As shown in Figure 1, a kind of equipment of on-line determination tobacco structure, mainly comprising the sieve 2 that shakes, airduct 6, Pneumatic reverse turning bed 5, connect offal pipe 7, long-pending last case 8, electronic scale 9 and processor controls 10; The said sieve 2 that shakes comprises feed end and discharge end; Said airduct 6 is positioned at the discharge end below of the sieve that shakes, and offers side opening on the said airduct 6, connects offal pipe 7 and through side opening airduct 6 is communicated with long-pending last case 8; Said electronic scale 9 is arranged at long-pending last case 8 belows; And link to each other with processor controls 10, said Pneumatic reverse turning bed 5 one ends are fixed on the airduct side opening, but an end is the free end arbitrary overturn.
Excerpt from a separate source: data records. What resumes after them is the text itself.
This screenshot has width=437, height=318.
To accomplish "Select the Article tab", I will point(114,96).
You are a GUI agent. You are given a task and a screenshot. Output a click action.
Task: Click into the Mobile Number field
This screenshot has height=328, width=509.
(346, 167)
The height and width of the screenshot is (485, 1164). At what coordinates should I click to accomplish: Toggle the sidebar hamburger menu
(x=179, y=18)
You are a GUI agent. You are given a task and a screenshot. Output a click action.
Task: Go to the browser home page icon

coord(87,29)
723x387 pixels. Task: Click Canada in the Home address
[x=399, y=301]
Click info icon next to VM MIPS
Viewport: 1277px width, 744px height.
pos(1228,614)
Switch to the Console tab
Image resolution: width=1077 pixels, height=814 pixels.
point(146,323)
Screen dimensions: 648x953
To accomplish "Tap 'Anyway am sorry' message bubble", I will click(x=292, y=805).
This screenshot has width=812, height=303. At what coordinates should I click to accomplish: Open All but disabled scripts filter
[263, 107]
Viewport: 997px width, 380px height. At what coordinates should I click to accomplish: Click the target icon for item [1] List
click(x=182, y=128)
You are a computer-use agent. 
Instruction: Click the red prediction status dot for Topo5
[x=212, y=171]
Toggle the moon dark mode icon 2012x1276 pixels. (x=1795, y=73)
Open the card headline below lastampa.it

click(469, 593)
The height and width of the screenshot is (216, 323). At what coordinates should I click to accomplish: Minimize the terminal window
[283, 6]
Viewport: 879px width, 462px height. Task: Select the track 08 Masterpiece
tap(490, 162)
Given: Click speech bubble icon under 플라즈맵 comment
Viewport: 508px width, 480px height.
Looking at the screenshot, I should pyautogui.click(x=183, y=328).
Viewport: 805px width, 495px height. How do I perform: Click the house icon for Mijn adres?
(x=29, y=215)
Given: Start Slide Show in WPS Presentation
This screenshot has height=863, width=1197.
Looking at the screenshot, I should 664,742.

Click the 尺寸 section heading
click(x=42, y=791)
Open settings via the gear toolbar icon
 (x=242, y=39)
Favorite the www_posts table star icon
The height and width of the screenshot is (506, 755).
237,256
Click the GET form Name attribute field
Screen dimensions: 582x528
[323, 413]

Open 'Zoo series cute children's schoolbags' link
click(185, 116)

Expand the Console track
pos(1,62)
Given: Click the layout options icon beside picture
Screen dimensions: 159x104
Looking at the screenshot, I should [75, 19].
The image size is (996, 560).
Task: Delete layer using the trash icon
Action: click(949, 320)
Place the long-pending last funnel 4 under the sieve 2 that shakes to connect negative pressure airduct 6 respectively and connect offal pipe 7 through Pneumatic reverse turning bed 5.When Pneumatic reverse turning bed 5 closed, screening offal 3 was delivered to the dedusting room by negative pressure airduct 6 wind; When Pneumatic reverse turning bed 5 opened, screening offal 3 flowed to long-pending last case 8 through connecing offal pipe 7, and offal is deposited at the bottom of the offal case, is begun to clock and weigh by the electronic scales 9 that is arranged at offal case below, until the end of clocking.The data model of input in advance through in the processor controls 10 promptly can obtain the average tobacco structure data in section detection time, thereby reflect tobacco structure variation in process of production timely and accurately, conveniently the pipe tobacco in producing is controlled.
Embodiment 2
As shown in Figure 1, through the sieve 2 that shakes, the feed end of sieve 2 that shakes, discharge end sampling 3 times, each sampling amount is 1kg, contains last rate mean value a=1.76% at experimental determination pipe tobacco feed end respectively with pipe tobacco 1 to be measured, and discharge end contains last rate mean value b=0.73%.
Thereby sieve screen rate η=58.5% that shakes of this pipe tobacco of Model Calculation according to
.
Through the sieve 2 that shakes, open Pneumatic reverse turning bedly 5 pipe tobacco 1 to be measured, detects the offal weight m of screening in 5 minutes sections, simultaneously in feed end sampling experimental determination tobacco structure to be measured (whole cut rate W, filament broken rate B) also.
With machine testing 10 times, set up the relational model between tobacco structure to be measured and offal weight m, the screen rate η, and model parameter is imported processor controls.
W=-0.0042m/η+0.9291
B=0.0031m/η-0.0544
Wherein, W-pipe tobacco whole cut rate, %;
B-pipe tobacco filament broken rate, %;
Screening offal weight in m-5 minute, kg;
η-sieve the screen rate that shakes, %.
As shown in Figures 2 and 3, related coefficient is respectively 0.9579 and 0.9574, can be used for production forecast.
The pipe tobacco to be measured of online production is through the sieve that shakes; Collect screening offal weight signal in 5 minutes, according to relational model on-line prediction tobacco structure, and through laboratory measured value and the contrast of online detected value; Concrete outcome is as shown in the table, and error mean is respectively 0.5% and 0.3%.
As shown in Figure 1, through the sieve 2 that shakes, the feed end of sieve 2 that shakes, discharge end sampling 3 times, each sampling amount is 1kg, contains last rate mean value a=1.76% at experimental determination pipe tobacco feed end respectively with pipe tobacco 1 to be measured, and discharge end contains last rate mean value b=0.73%.
Thereby sieve screen rate η=58.5% that shakes of this pipe tobacco of Model Calculation according to
.
Through the sieve 2 that shakes, open Pneumatic reverse turning bedly 5 pipe tobacco 1 to be measured, detects the offal weight m of screening in 3 minutes sections, simultaneously in feed end sampling experimental determination tobacco structure to be measured (whole cut rate W, filament broken rate B) also.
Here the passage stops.